EXERCISE: Produce a faithful copy of every record below, without the pictures.

Segment Start: EXERCISE DATA

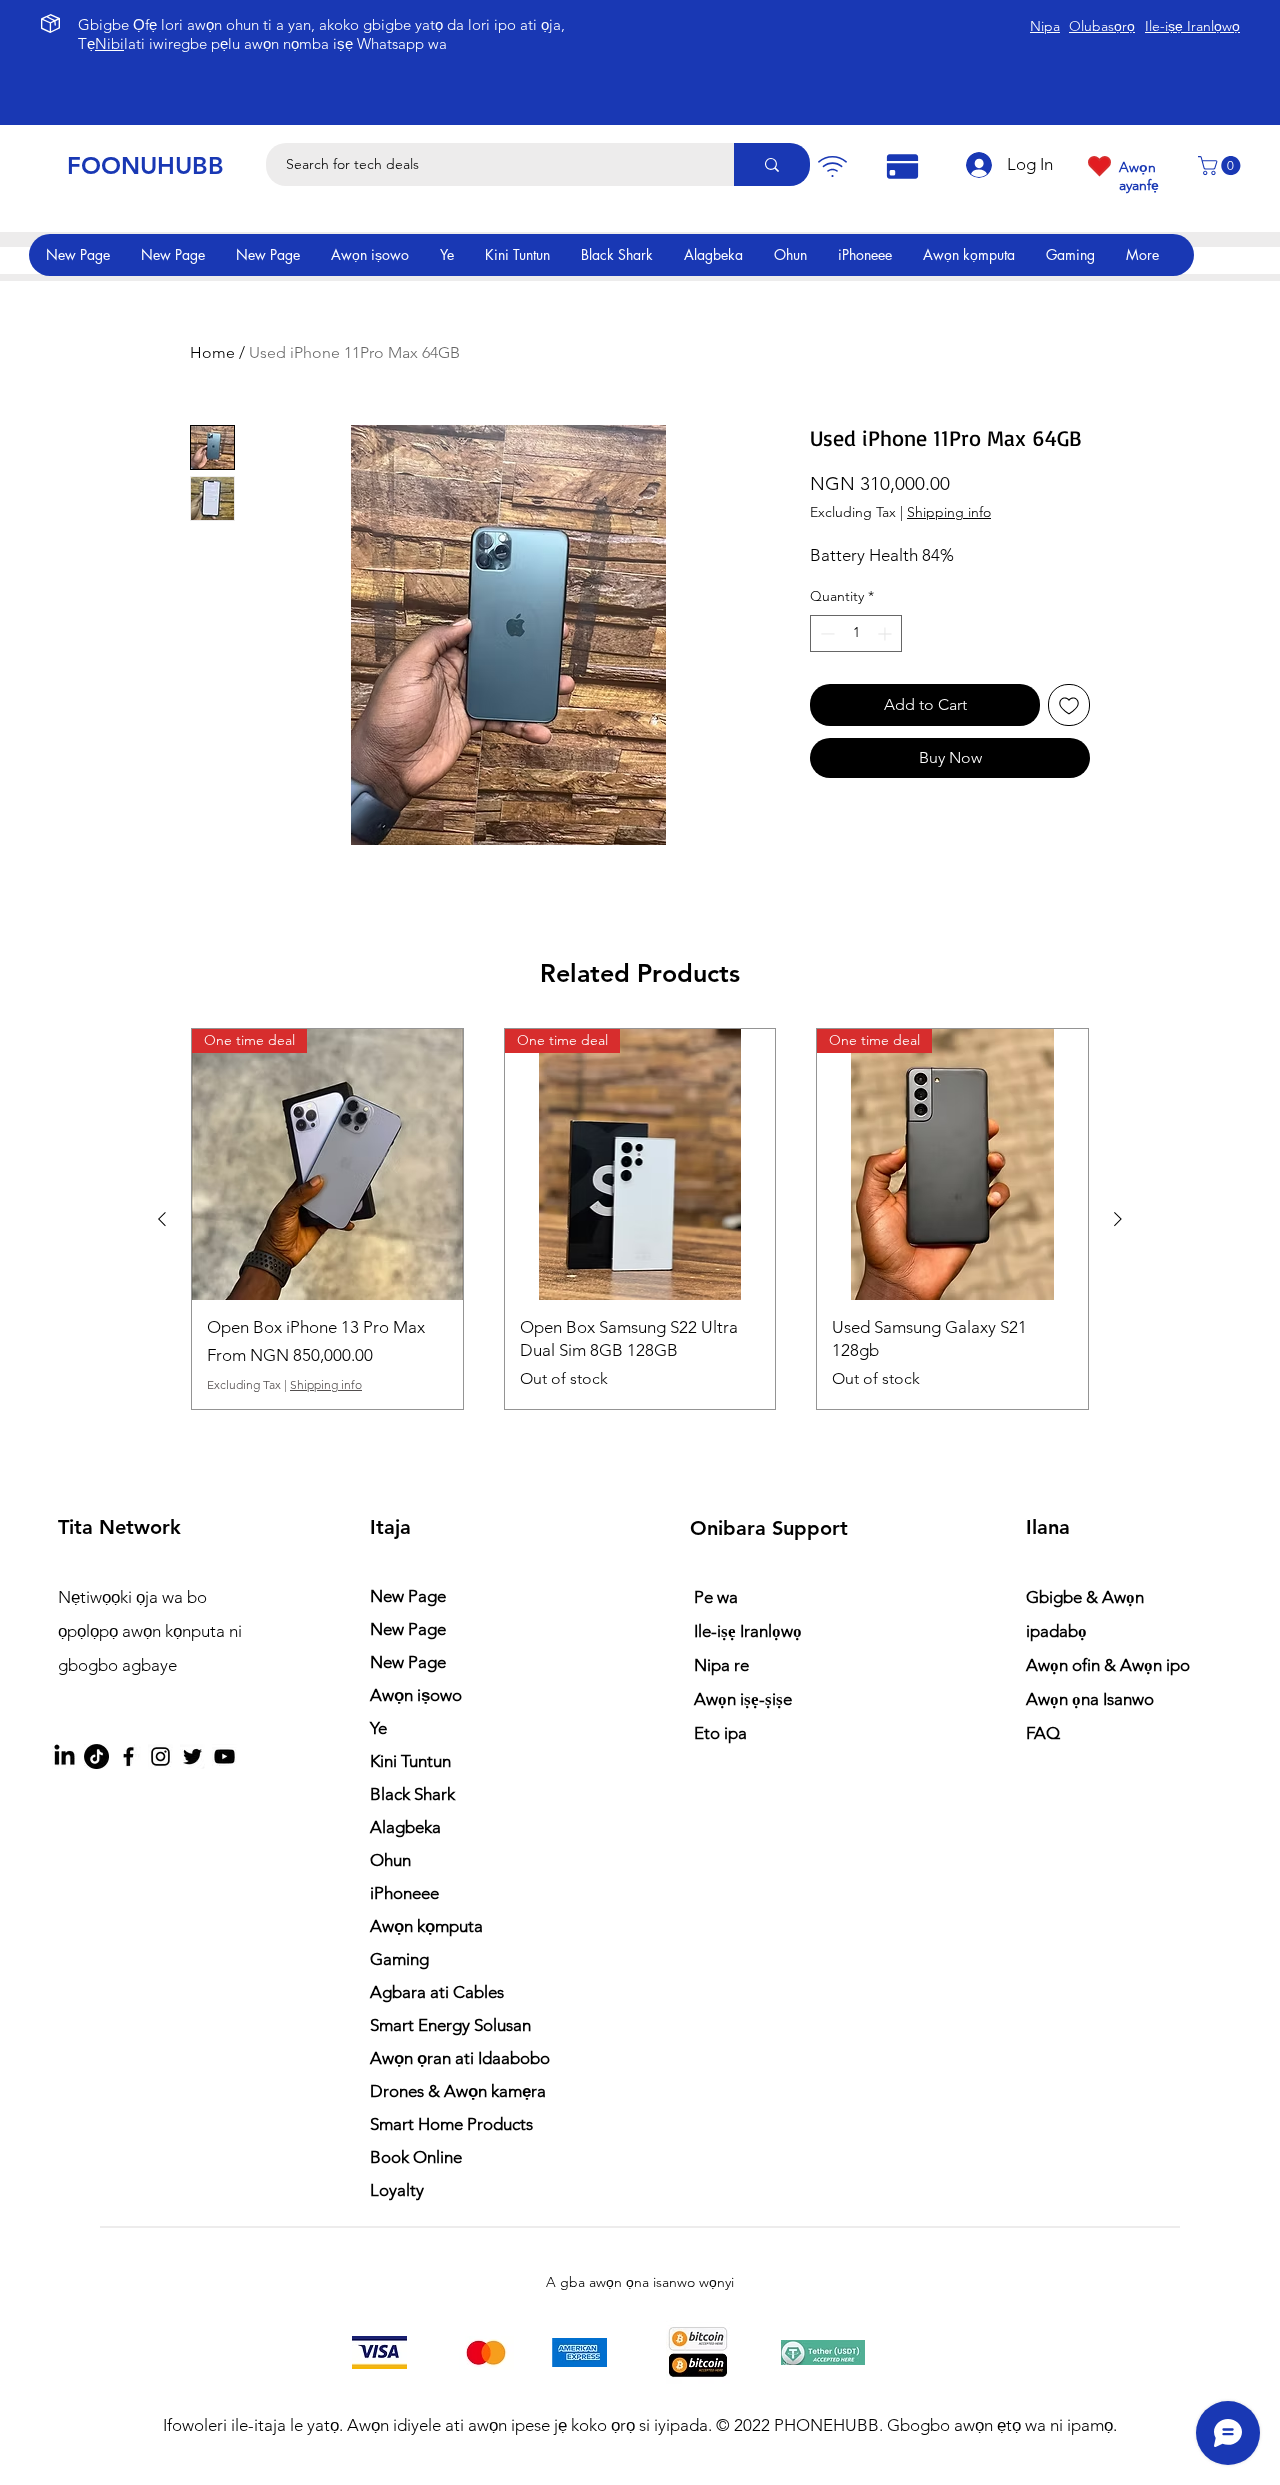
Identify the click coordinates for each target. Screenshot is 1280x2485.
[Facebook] (128, 1756)
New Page (408, 1596)
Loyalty (397, 2190)
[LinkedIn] (64, 1756)
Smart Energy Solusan (450, 2025)
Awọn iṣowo (416, 1695)
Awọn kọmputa (426, 1926)
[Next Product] (1118, 1219)
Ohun (390, 1860)
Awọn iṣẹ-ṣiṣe (743, 1699)
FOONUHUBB (145, 165)
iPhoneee (404, 1893)
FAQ (1043, 1733)
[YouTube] (224, 1756)
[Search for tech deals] (772, 164)
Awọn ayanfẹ (1139, 176)
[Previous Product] (162, 1219)
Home (212, 352)
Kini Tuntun (410, 1761)
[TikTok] (96, 1756)
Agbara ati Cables (437, 1992)
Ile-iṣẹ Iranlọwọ (748, 1631)
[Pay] (832, 166)
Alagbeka (405, 1827)
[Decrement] (825, 633)
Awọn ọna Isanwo (1092, 1699)
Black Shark (412, 1794)
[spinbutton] (856, 633)
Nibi (109, 43)
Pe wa (716, 1597)
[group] (640, 1219)
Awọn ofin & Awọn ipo (1108, 1665)
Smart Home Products (451, 2124)
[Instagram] (160, 1756)
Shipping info (949, 512)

Segment End: EXERCISE DATA

OUTPUT FOR THIS EXERCISE:
Identify the click coordinates for each target. Screenshot is 1280x2485.
[Facebook] (128, 1756)
New Page (408, 1596)
Loyalty (397, 2190)
[LinkedIn] (64, 1756)
Smart Energy Solusan (450, 2025)
Awọn iṣowo (416, 1695)
Awọn kọmputa (426, 1926)
[Next Product] (1118, 1219)
Ohun (390, 1860)
Awọn iṣẹ-ṣiṣe (743, 1699)
FOONUHUBB (145, 165)
iPhoneee (404, 1893)
FAQ (1043, 1733)
[YouTube] (224, 1756)
[Search for tech deals] (772, 164)
Awọn ayanfẹ (1139, 176)
[Previous Product] (162, 1219)
Home (212, 352)
Kini Tuntun (410, 1761)
[TikTok] (96, 1756)
Agbara ati Cables (437, 1992)
Ile-iṣẹ Iranlọwọ (748, 1631)
[Pay] (832, 166)
Alagbeka (405, 1827)
[Decrement] (825, 633)
Awọn ọna Isanwo (1092, 1699)
Black Shark (412, 1794)
[spinbutton] (856, 633)
Nibi (109, 43)
Pe wa (716, 1597)
[group] (640, 1219)
Awọn ofin & Awọn ipo (1108, 1665)
Smart Home Products (451, 2124)
[Instagram] (160, 1756)
Shipping info (949, 512)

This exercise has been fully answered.